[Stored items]

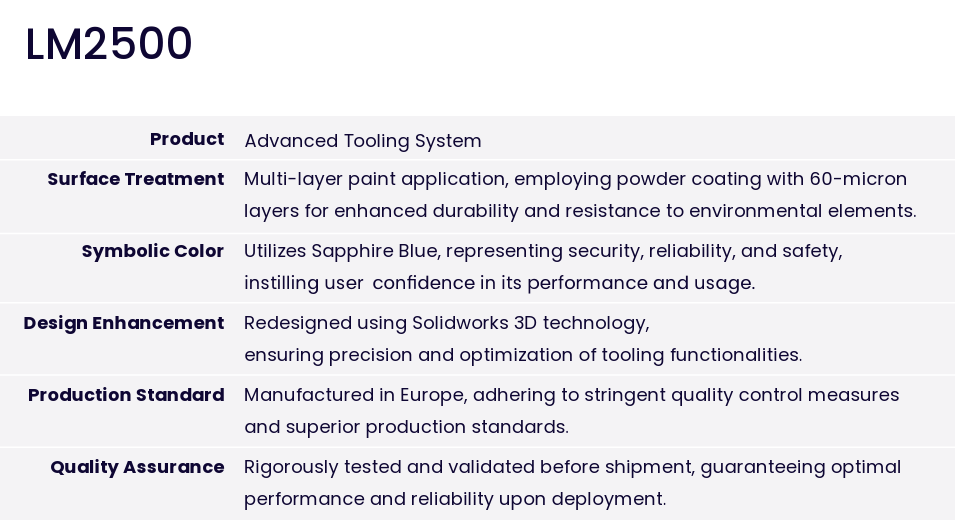Click the Rigorously tested and validated line
Viewport: 955px width, 520px height.
(x=573, y=467)
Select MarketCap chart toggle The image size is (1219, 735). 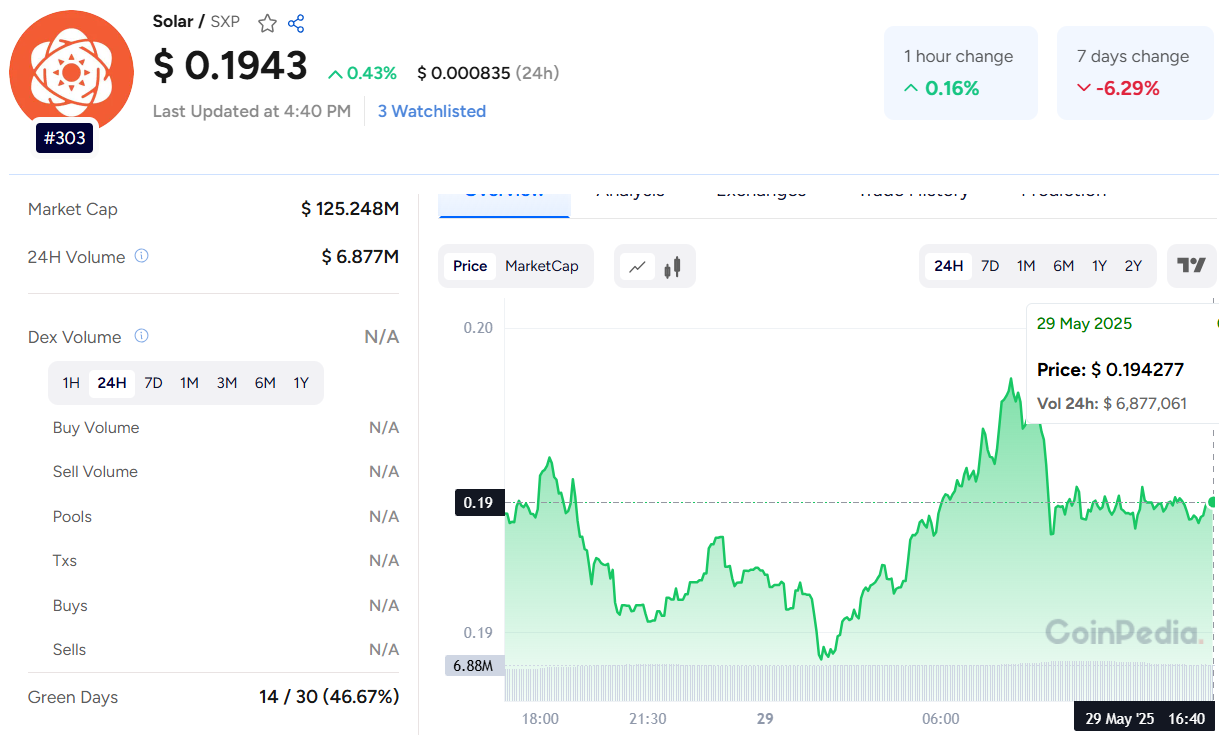[541, 266]
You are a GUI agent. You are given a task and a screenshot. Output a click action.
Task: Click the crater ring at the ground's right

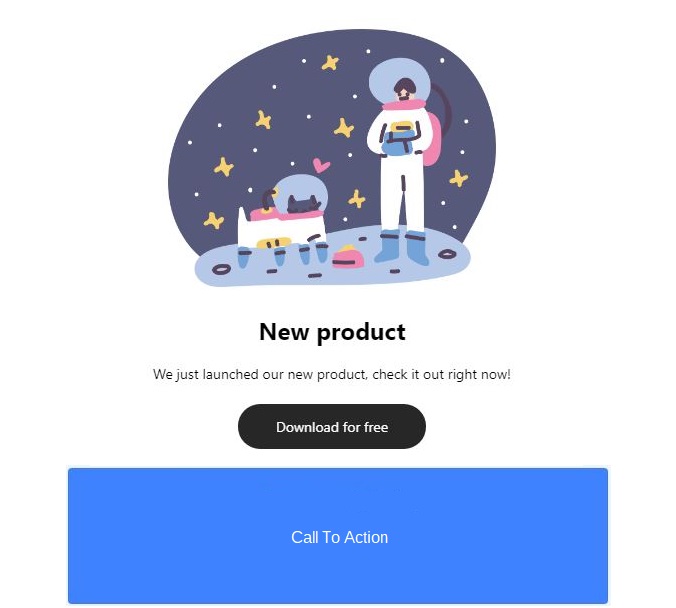pyautogui.click(x=446, y=254)
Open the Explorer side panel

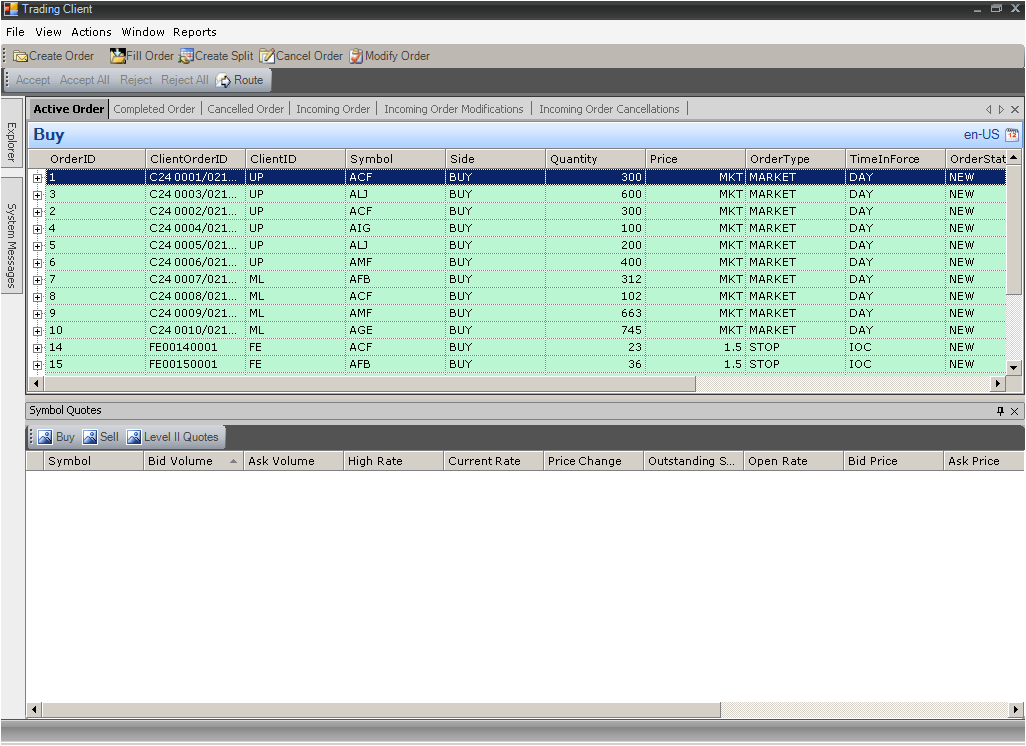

Exercise instructions: Only the lines from the one with "You are a GUI" through the end of the data, both ends included, should be written out exactly, and no pictures should appear.

Final answer:
You are a GUI agent. You are given a task and a screenshot. Output a click action.
Task: Click the crater ring at the ground's right

pyautogui.click(x=446, y=254)
Open the Explorer side panel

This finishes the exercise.